2012 Summer Series #5 – Redemption

Redemption

Today, we are going to get into a topic that is not frequently discussed nor is it something, that because it’s not so commonly used, that it is not understood all that well.  When I say the word “Redemption”…  what does that word really mean?   Redemption is not a very common word that is used in our current day and age.  I can only think of one thing that some of you might be able to recall that relates to this topic.  Who here has seen the movie “The Shaw Shank Redemption”?  The one with Morgan Freeman and Tim Robbins?  The movie from way back in 1994?  What kind of “redemption” was portrayed in that movie?

An internet summary of this movie is “Two imprisoned men bond over a number of years, finding solace and eventual redemption through acts of common decency.”

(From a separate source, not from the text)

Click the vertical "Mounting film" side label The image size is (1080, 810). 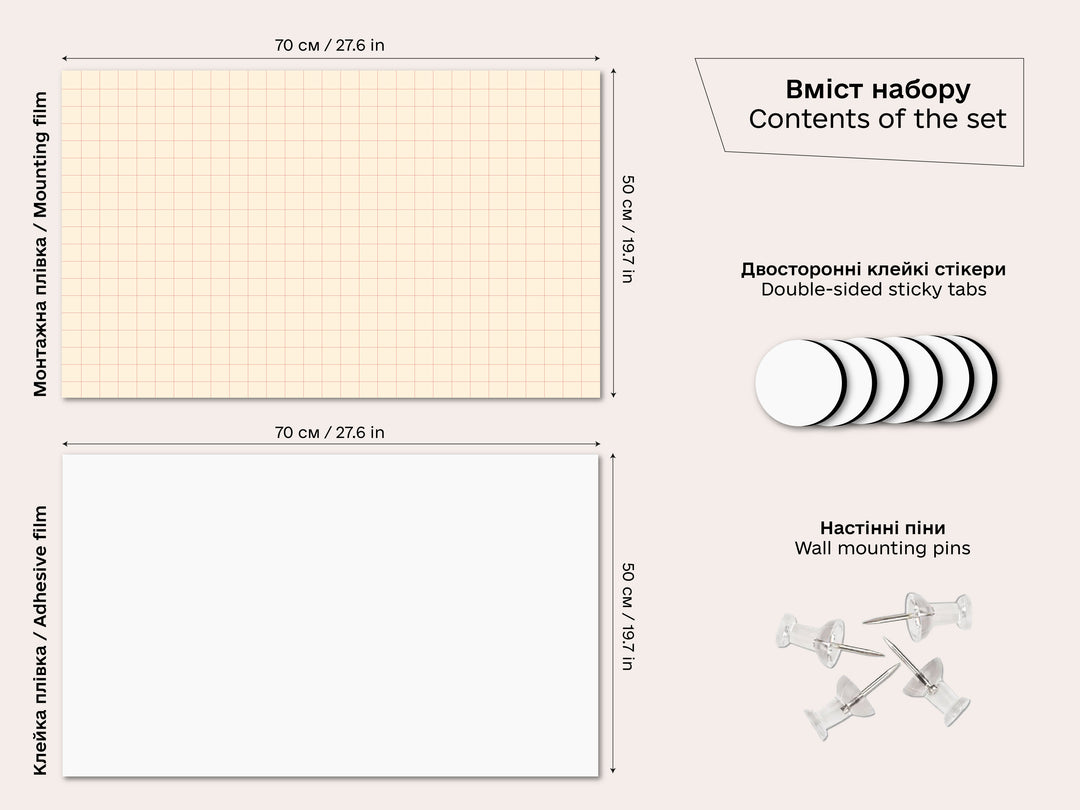(x=40, y=245)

Let’s take a look at what the dictionary description of this word is and follow its logical progression.  The Webster’s online dictionary says redemption is the act of redeeming as a redeemer – Redeemer means someone who redeems – and to Redeem means to buy back or repurchase, get back, or win back – to free from captivity by payment of ransom; where then ransom means a consideration paid or demanded for the release of someone or something from captivity.  So very quickly we see that we have two related words that have a common link which suggests of providing a way out of captivity. Hmmm… this isn’t exactly solace is it?  Doesn’t this definition seem a bit more serious and maybe even having a touch of legality to it?  So we have our first fill in the blank:

To redeem means to free     from captivity         by payment of a    ransom   .

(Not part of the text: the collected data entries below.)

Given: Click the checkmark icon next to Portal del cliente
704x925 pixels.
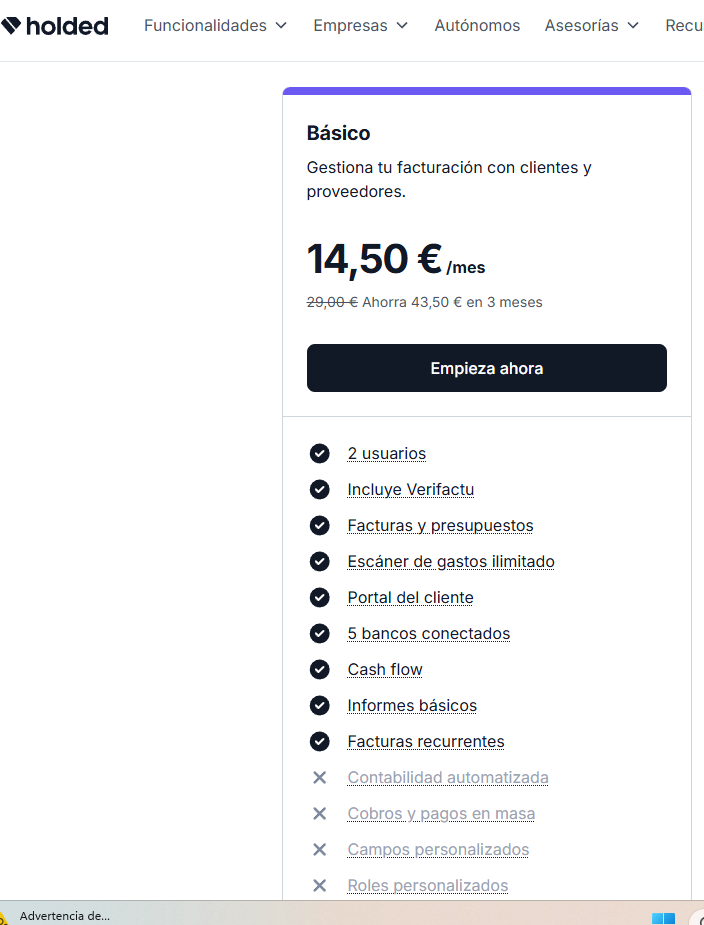Looking at the screenshot, I should click(319, 598).
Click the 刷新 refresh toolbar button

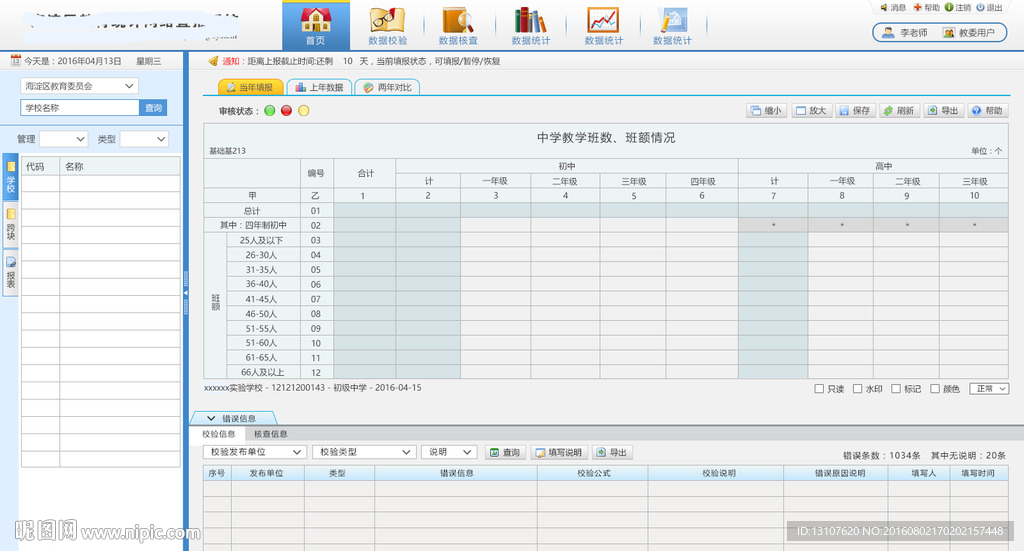tap(899, 111)
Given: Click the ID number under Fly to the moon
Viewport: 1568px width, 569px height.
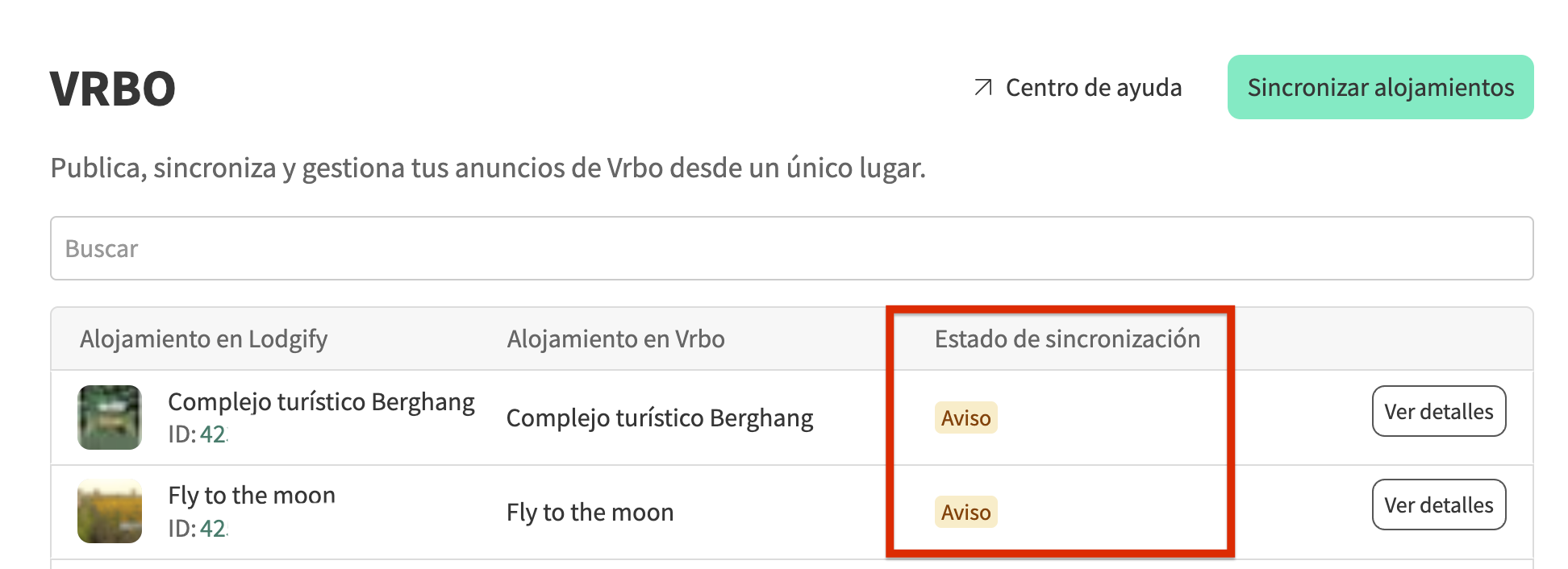Looking at the screenshot, I should (x=213, y=529).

What kind of things do you think would need to be redeemed?  Well how about we start with something simple.  Say you go to the recently upgraded shopping mall and you park your car with valet parking.  You have to redeem your keys back with either cash or a ticket that you paid for when you dropped off your car. How about, you can redeem this coupon at the store before some date.  I submit that we don’t use the word redeem itself in our daily lives all that much, but we do use a simple application of redeeming rather frequently.

Audience:

So what does redemption mean to you?  Has anyone here experienced redemption in an everyday kind of way?

So let’s now turn to the Bible to see how some of the ways it describes redemption and its related terms redeemer, redeem and ransom.

Read Leviticus 25:23-34

In the Mosaic Law, God provided a right of redemption to the Israelites which essentially, allowed the seller to cancel the purchase contract by refunding the cost of the sale.  Although this scripture has more to do with land and housing, yet in a very general sense, we do something similar today.  We call it a return at the point of sale, or the voiding or canceling of a contract.  The result being that the original owner gets back what was his prior to the purchase agreement.

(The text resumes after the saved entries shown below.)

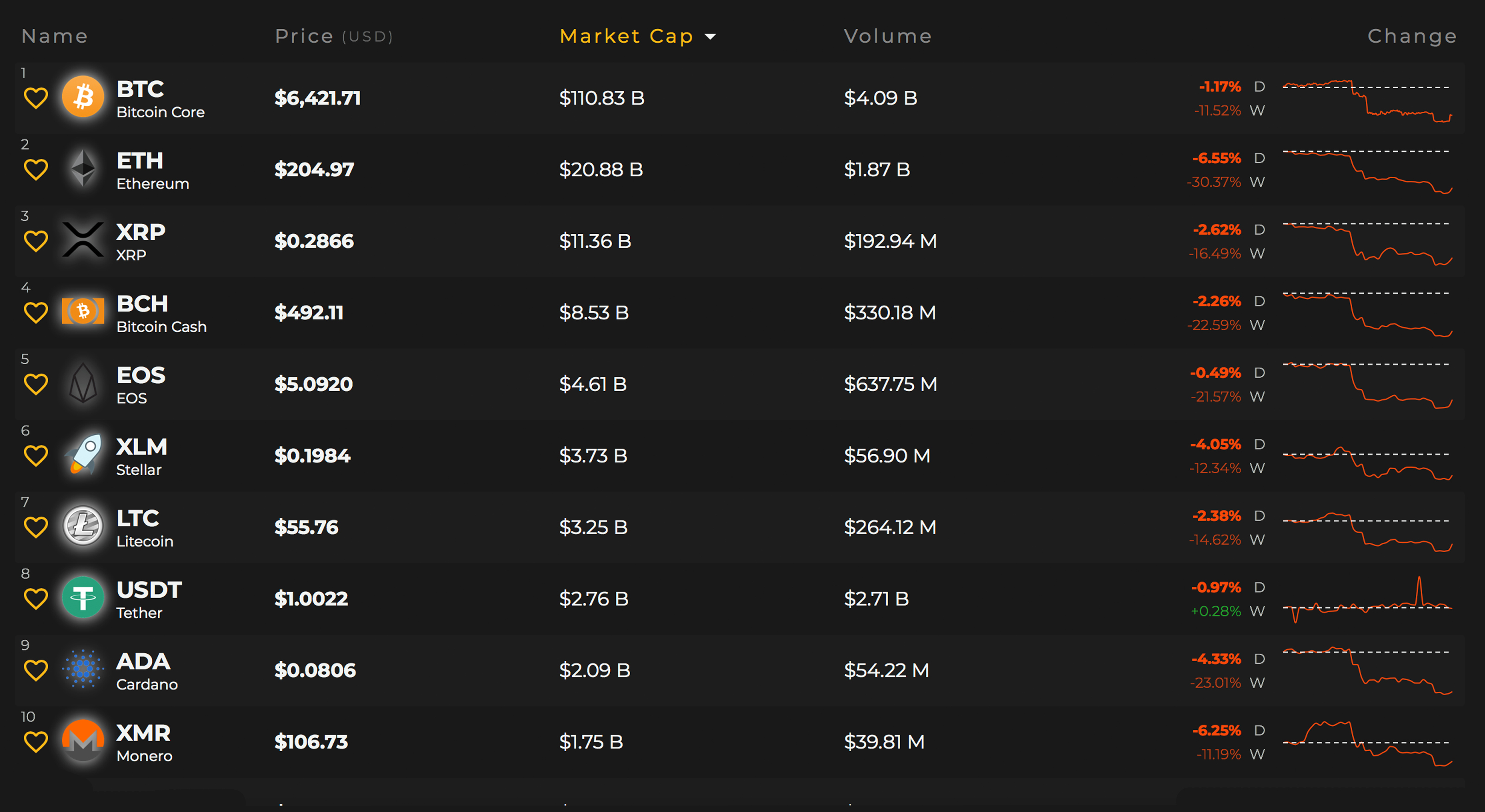Toggle the heart favorite for EOS
Screen dimensions: 1485x812
click(36, 384)
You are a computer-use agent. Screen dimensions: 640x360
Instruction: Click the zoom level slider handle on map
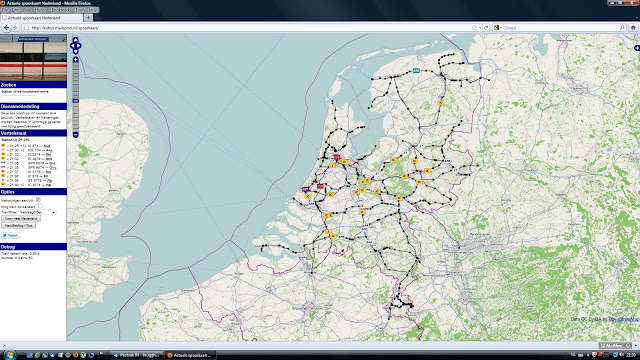pyautogui.click(x=76, y=100)
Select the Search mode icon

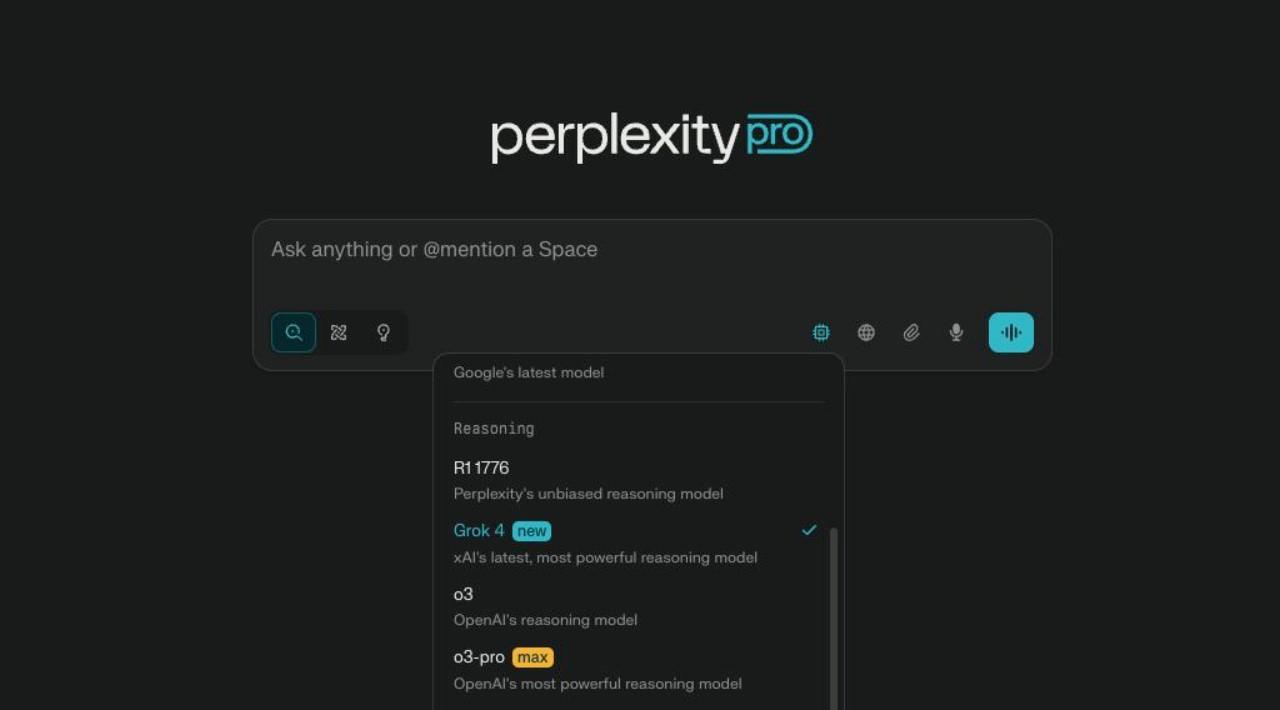click(x=293, y=333)
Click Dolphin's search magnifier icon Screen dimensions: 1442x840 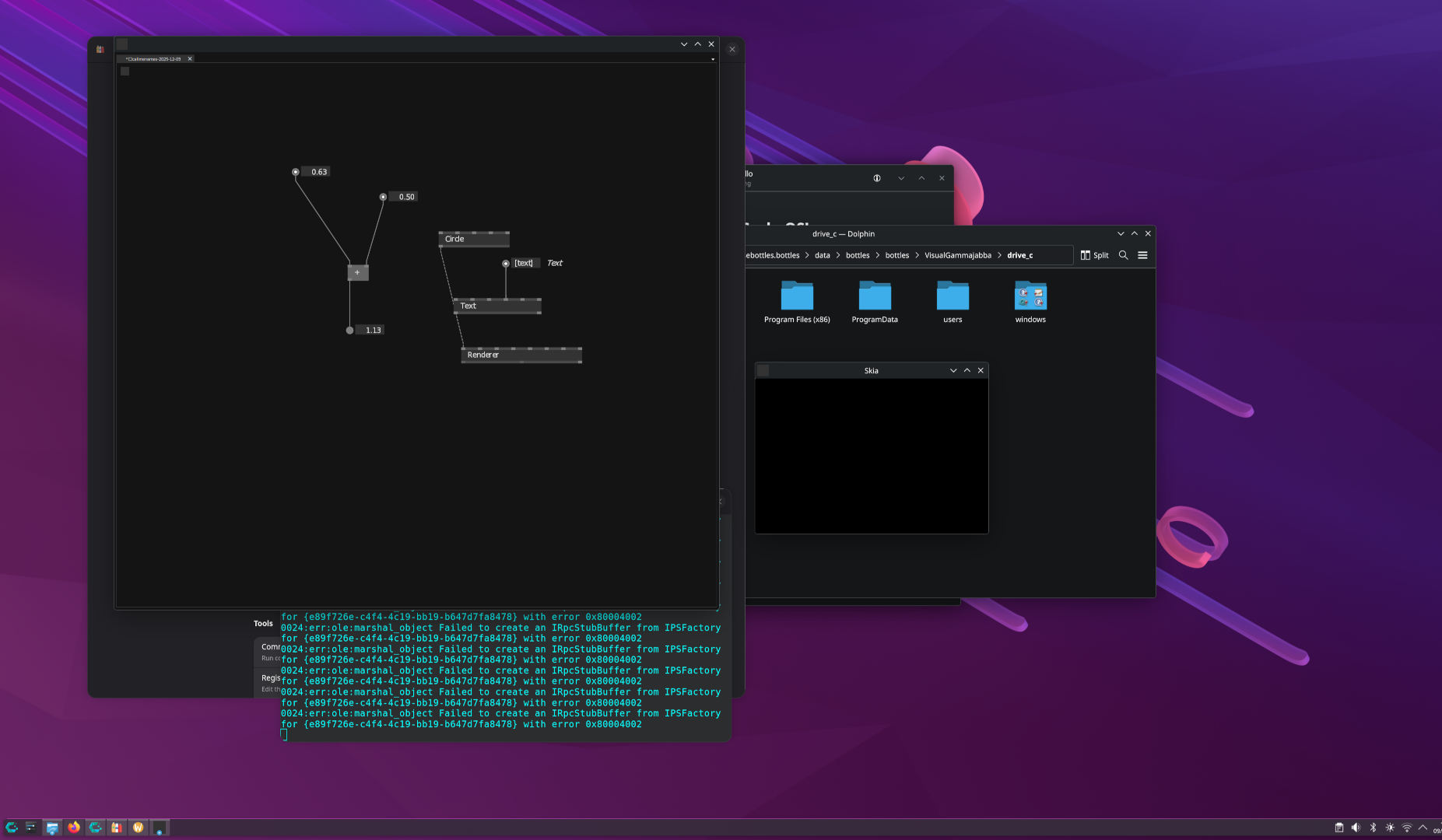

In the Psalms we read the Lord not only is full of redemption1, but He redeems His servants2, and redeems your life3.  And through His redemption, there is refuge in Him1. Additionally we see that redemption is costly, so much so that the no payment can be made4.

1 Ps 130:7

2 Ps 34:22

3 Ps 103:4

4 Ps 49:7-9

We now have our second fill in the blank:

    God    is only one who can  redeem   us from   our sins   .

 In the book of Ruth we find a significant usage of this concept of redeeming and it is described as the “kinsman redeemer”. Here we read that Ruth was redeemed back into her patriarchal family by her near relative Boaz. The result of Boaz (the kinsman) taking Ruth (redeemed) as his wife is the birth of Obed who was the grandfather of King David.  Ultimately, Jesus is born from that blood line.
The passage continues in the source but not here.